Vietnamese Caramel Pork recipe
Vietnamese Caramel Pork is one of those gems that seem exotic, yet is unbelievably simple AND you can get everything you need at your local supermarket. The pork is braised until tender, and looks completely unimpressive until the last 5 minutes when it magically caramelises and turns into something that you’d pay serious $ for at a posh Asian restaurant.
It’s sweet yet savoury, and the pork is fork tender. It’s called Thit Kho To in Vietnamese, and it’s traditionally made with pork belly. Personally, I prefer making it with pork shoulder (butt) because I find pork belly too fatty.
I just realised – I call this “fork tender”, but I guess it’s more appropriate to say “chopstick tender”… 😂
The secret ingredient – coconut WATER
There is one ingredient in Vietnamese Caramel Pork that you may not have in your pantry but is sold in all major supermarkets nowadays – coconut water. If you’re into healthy smoothies, you may well have some stashed away!!!
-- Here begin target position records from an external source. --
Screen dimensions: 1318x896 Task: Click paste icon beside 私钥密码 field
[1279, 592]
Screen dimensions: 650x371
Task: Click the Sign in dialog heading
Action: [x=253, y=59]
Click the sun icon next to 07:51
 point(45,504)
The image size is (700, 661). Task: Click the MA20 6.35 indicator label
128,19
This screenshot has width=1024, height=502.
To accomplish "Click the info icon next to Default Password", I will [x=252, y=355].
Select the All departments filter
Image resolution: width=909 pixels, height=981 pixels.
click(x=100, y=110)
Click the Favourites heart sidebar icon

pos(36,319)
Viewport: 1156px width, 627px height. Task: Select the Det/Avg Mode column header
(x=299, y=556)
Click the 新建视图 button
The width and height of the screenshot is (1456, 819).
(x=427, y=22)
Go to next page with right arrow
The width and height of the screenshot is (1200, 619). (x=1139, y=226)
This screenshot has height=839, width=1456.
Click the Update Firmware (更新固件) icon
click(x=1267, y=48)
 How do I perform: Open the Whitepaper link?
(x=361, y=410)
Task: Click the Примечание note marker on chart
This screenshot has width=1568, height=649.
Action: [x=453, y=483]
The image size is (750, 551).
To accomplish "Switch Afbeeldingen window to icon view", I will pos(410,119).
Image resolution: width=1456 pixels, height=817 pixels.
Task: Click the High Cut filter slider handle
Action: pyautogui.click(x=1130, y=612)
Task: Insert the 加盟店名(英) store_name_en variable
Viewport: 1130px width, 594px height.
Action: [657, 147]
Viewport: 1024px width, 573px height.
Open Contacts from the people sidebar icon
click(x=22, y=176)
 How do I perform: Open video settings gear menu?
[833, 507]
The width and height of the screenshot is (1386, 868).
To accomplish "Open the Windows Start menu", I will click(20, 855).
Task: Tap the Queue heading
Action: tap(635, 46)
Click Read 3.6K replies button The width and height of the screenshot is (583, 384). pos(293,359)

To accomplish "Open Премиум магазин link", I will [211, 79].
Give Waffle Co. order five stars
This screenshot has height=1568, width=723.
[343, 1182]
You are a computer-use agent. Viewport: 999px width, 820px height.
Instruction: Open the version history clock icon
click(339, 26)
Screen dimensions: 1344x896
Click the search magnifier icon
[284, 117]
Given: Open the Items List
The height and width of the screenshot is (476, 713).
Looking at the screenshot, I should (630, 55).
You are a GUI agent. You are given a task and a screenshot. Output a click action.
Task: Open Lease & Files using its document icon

It’s not expensive, $2 – $3 depending on where you get it (Asian grocer stores are cheaper), and it’s essentially the “secret ingredient” for this recipe.
It doesn’t really taste like coconut, it’s sort of salty and sweet. Which makes it ideal to use as the broth for this recipe.
Substitute for coconut water?
Make it with coconut milk! I’ve tried it, and it’s great. A little saucier, a little sweeter, with a slight coconut flavour and smell that you don’t get in the traditional recipe. See the Vietnamese Coconut Caramel Chicken recipe which is made with coconut milk.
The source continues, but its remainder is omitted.